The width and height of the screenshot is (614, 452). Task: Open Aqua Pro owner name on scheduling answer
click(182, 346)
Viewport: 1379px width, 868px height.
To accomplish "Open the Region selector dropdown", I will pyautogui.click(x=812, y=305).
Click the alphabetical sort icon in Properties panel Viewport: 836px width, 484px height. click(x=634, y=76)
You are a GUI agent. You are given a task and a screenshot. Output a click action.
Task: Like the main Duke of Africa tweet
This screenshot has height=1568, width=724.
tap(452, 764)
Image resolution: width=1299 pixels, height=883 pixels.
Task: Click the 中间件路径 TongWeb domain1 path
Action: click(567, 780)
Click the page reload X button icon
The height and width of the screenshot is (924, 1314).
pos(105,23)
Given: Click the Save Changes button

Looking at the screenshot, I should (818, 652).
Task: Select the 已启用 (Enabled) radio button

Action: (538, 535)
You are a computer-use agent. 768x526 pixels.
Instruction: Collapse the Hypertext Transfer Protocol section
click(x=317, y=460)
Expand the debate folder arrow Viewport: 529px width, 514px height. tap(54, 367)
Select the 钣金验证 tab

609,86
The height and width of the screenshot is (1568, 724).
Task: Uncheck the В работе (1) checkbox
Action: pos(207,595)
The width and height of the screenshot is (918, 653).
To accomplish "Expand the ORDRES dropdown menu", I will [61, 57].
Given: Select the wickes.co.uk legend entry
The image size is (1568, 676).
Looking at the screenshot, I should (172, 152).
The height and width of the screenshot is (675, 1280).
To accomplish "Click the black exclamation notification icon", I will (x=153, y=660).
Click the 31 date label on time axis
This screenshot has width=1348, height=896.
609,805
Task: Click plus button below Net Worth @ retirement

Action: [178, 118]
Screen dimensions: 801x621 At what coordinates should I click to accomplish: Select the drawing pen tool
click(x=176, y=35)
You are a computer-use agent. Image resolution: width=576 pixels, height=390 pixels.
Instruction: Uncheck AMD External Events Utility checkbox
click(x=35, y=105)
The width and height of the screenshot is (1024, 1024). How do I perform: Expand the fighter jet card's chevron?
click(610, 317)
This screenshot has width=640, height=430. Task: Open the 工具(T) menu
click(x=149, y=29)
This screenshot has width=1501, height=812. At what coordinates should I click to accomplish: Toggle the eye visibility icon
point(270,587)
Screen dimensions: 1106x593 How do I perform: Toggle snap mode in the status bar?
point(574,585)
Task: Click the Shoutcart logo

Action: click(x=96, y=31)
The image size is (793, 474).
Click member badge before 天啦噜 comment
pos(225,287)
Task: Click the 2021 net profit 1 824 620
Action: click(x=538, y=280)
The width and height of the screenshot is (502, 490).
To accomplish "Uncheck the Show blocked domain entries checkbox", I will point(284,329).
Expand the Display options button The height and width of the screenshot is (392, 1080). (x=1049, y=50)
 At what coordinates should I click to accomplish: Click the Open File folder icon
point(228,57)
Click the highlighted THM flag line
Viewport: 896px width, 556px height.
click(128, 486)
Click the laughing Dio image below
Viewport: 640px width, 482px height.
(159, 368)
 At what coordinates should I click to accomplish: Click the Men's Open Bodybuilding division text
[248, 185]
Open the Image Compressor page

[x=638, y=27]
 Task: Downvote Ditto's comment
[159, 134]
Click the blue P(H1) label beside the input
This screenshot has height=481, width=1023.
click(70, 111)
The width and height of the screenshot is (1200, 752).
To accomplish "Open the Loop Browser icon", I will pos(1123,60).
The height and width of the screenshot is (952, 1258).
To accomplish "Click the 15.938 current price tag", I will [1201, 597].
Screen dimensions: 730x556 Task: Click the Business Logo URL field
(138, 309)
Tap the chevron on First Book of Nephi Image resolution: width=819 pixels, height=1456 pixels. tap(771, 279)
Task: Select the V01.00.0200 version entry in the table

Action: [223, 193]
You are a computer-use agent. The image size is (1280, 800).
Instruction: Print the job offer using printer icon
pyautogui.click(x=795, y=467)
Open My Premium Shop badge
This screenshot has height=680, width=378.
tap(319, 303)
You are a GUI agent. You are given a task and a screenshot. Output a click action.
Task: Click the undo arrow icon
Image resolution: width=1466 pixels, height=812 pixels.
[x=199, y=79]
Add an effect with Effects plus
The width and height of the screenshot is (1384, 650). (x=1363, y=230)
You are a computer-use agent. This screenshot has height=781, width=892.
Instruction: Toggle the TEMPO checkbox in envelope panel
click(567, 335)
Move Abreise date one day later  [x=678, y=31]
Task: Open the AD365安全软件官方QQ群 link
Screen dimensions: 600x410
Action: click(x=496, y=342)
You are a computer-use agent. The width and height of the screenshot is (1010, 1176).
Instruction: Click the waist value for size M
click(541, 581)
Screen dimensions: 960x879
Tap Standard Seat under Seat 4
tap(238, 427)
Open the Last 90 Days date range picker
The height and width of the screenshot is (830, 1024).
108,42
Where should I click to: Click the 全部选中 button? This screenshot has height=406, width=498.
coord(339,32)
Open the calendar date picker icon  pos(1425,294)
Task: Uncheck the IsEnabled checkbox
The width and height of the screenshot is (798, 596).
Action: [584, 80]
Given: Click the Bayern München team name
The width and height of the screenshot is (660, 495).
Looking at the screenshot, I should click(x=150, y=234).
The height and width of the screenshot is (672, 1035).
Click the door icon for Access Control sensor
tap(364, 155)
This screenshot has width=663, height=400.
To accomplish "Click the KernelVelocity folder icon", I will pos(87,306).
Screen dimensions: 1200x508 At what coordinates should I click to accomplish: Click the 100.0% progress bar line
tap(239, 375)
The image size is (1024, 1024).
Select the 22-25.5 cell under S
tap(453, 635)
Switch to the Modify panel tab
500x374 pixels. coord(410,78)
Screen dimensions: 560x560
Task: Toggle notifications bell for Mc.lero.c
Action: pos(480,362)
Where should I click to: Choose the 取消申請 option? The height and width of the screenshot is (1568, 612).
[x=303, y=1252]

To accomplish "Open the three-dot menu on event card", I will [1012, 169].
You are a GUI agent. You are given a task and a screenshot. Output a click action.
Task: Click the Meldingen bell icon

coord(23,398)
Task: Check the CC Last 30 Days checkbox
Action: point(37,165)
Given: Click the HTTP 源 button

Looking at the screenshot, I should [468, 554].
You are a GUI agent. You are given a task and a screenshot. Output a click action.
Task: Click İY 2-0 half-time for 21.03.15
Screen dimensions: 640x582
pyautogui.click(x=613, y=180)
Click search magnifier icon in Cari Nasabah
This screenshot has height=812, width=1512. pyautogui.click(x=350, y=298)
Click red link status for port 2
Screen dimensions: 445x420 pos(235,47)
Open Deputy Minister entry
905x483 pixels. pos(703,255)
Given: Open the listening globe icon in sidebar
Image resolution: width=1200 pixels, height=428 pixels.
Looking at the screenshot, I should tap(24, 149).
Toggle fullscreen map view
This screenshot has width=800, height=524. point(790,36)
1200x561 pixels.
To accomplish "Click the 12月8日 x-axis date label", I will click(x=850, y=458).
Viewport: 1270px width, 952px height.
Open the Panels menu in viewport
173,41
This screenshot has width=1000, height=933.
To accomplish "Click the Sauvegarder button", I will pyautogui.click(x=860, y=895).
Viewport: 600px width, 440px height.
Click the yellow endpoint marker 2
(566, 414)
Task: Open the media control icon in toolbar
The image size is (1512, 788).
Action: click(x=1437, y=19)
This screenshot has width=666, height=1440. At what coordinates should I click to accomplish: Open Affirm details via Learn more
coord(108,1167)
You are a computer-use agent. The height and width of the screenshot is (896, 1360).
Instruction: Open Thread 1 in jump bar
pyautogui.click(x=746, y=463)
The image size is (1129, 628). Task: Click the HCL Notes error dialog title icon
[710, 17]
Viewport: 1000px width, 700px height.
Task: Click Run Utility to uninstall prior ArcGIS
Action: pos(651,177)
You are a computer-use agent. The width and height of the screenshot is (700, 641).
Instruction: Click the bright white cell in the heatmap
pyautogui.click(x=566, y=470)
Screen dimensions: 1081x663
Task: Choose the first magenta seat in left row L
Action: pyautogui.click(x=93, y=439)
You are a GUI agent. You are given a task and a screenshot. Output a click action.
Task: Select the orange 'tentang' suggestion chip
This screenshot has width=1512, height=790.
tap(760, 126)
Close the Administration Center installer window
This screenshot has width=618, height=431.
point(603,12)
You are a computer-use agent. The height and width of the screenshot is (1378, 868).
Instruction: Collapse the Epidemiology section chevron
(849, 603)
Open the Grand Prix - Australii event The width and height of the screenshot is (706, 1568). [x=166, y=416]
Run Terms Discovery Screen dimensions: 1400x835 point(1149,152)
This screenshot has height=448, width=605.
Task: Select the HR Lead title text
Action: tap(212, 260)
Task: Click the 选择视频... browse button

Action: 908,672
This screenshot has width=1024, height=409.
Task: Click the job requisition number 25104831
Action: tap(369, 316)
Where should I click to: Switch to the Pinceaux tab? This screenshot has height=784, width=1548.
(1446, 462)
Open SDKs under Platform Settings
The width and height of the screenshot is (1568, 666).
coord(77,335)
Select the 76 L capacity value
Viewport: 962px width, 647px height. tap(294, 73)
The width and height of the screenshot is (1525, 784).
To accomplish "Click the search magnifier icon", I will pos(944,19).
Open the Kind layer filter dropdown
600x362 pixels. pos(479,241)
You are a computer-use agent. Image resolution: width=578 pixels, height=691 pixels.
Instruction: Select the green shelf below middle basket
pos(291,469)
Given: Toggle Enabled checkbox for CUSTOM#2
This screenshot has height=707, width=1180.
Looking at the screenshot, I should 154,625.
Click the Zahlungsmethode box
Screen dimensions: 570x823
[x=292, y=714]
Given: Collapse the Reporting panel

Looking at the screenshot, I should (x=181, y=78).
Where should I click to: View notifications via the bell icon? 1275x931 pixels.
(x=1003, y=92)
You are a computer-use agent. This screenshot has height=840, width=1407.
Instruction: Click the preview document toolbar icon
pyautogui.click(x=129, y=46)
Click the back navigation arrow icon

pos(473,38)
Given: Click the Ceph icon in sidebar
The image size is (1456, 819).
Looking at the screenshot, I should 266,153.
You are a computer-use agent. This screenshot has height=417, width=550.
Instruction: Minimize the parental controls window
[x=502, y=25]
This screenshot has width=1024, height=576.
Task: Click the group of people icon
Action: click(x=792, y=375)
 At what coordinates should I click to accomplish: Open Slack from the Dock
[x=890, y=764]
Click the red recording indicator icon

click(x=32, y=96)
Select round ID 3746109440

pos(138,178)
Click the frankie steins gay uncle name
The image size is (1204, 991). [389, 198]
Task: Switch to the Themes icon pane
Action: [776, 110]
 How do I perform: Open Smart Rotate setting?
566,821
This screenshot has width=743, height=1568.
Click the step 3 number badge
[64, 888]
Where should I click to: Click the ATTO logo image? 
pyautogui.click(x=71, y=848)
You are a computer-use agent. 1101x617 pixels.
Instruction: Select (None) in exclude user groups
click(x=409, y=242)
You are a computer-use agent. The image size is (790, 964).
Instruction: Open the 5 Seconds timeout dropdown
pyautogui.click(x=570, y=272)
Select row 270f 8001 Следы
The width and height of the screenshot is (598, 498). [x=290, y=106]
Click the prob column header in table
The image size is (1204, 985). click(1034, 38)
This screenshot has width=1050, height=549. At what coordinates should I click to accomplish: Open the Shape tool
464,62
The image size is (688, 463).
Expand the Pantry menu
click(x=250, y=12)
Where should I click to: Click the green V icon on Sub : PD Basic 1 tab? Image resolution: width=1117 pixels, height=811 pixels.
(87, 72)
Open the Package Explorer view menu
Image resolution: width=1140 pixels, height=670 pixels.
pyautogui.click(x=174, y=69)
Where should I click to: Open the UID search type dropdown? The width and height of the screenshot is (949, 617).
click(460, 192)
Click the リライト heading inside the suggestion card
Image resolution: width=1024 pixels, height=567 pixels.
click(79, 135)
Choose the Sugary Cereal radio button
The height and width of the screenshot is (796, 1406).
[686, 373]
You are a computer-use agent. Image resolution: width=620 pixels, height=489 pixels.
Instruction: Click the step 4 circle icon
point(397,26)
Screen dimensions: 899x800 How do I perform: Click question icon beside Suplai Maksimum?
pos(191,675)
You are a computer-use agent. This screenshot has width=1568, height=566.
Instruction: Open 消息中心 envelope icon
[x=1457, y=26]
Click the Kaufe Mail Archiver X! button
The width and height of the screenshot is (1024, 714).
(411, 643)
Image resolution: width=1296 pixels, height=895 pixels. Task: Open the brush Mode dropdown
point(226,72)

[TASK TO COMPLETE]: Each line of the entries holding the string "sidebar" should be found and copied.

[WRITTEN RESPONSE]:
Given: Open the listening globe icon in sidebar
Given: Click the Ceph icon in sidebar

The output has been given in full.